Countries that haven’t yet reached that point, like DRC and Madagascar, can expect more variable outbreak dynamics as their vaccination programs continue to improve. Anticipating the likelihood of more variability year to year can help to plan appropriate contingency responses for when outbreaks do occur.
For countries that have already passed this tipping point, like the US and Venezuela, backsliding vaccination rates will likely move the dynamics backwards on this canonical path. Rather than seeing a gradual increase in measles cases that would signal concern, these countries would first see a dramatic increase in the year-to-year variability in measles cases, with large outbreaks like the ones they’ve experienced in the last few years. That increased annual variability can be disruptive to public health systems since it requires dramatic shifts in funding and policies to contain outbreaks when they happen.

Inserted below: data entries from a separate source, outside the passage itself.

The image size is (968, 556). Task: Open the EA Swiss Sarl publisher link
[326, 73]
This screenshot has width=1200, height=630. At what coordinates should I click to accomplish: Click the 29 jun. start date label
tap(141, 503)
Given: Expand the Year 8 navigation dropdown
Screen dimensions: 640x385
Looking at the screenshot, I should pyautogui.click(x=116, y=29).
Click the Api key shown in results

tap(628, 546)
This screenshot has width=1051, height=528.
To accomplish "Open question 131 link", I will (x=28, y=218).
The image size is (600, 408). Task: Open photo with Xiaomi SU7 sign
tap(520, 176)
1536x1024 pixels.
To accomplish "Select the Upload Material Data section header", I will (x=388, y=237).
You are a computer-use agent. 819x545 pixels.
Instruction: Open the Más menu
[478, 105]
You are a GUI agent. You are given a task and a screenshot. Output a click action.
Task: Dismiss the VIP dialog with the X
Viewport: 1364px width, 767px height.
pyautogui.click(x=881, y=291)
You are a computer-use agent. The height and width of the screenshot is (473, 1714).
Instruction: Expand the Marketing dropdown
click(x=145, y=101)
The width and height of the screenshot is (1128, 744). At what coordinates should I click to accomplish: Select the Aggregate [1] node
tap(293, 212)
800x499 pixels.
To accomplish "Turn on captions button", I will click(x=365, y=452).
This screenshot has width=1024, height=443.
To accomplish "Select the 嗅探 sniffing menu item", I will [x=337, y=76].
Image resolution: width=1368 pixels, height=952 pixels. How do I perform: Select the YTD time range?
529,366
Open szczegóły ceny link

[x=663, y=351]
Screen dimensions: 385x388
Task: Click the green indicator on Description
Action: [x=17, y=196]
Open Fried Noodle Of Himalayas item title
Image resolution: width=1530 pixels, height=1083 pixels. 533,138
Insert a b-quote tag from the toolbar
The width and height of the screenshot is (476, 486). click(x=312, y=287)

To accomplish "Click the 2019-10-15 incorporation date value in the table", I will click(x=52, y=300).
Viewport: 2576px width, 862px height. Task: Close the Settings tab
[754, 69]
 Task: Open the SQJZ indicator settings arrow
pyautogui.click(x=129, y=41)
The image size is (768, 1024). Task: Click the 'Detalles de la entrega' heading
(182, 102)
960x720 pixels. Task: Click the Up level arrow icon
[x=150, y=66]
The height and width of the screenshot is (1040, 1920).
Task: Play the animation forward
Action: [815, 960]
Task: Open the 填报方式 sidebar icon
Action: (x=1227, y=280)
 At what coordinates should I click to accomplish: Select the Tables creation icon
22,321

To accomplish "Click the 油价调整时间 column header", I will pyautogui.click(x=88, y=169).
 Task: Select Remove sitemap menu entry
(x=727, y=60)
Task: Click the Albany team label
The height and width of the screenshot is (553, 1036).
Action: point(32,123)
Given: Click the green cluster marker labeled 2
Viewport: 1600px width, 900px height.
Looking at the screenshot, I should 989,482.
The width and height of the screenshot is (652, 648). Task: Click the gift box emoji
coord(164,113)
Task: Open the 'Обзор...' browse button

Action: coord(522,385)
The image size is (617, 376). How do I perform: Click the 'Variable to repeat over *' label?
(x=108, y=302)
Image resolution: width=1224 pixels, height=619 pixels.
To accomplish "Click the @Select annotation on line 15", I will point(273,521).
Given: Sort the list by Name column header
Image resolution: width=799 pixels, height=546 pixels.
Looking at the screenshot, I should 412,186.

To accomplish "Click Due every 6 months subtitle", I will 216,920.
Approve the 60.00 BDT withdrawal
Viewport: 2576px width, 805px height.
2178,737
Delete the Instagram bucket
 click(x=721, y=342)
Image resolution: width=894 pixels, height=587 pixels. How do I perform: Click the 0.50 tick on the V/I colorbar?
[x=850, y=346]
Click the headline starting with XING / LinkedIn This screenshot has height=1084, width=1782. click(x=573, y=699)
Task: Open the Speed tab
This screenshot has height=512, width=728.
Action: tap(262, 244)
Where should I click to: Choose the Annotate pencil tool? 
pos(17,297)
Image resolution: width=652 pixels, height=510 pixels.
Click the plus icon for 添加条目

Identifying this general trend over time means that health policymakers now have a consistent way to identify where countries lie on the path to elimination, relative to the low measles/high variability tipping point. They can also see which direction countries are going — improving or backsliding — and how fast they’re moving. Notably, the path to elimination illustrates that as countries advance toward the tipping point we expect to see a slowdown in the rate of decline in average measles cases.
Looking to countries, and regions, that have moved quickly down the path to elimination can help public health officials identify policies that speed countries past the tipping point.
For example, countries in the Americas, on average, moved faster along the path between 1990 and 2005 than any other region. These rapid gains coincided with the rollout of a second routine dose of measles vaccine, from one country in 1990 to over half of countries in 2005, and declining birth rates.
Between the early 2000s and 2010, countries in the African region began to accelerate along the path to elimination — moving faster than any other region between 2005 and 2012. This time frame corresponds to a period of expanded nationwide vaccination campaigns. Countries increased access to vaccination through intense community-based vaccine distribution that provided new opportunities for children traditionally missed by clinic-based routine vaccination.
However, since the beginning of this decade, no region has made significant gains in progress. The Americas and Europe have actually moved backwards.
This increase in year-to-year variability in measles outbreaks – for instance, annual cases in the United States have swung from 55 to 667 to 87 to over 750 in the last decade — can have an outsized impact.
In low- and middle-income countries, a dramatic increase in the number of measles cases can rapidly overwhelm already overburdened health systems. As a result, there’s a higher risk of death associated with each measles case, compared to lower incidence years. The measles outbreak in DRC this year has already resulted in over 1,000 deaths, the same number as the concurrent outbreak of Ebola virus there.
A recent review of measles mortality illustrated a dramatic decline in the death rate due to measles infection globally. But in countries that are lagging behind on the path to elimination, the chance that a child with measles will die has changed the least. Thus, most children with measles in the world today are still likely to be at high risk of death because they are likely to have poor access to the medical services necessary to treat measles.
Year-to-year variability in measles outbreaks tends to increase as high-burden countries improve their vaccination programs. Outbreaks also become more variable because of backsliding vaccination rates in previously successful countries. The canonical path demonstrated in our research helps us to anticipate when and where these big year-to-year swings are likely to occur. Officials can then target health systems, surveillance and response infrastructure to be more efficient at detecting and minimizing the impact of outbreaks when they happen.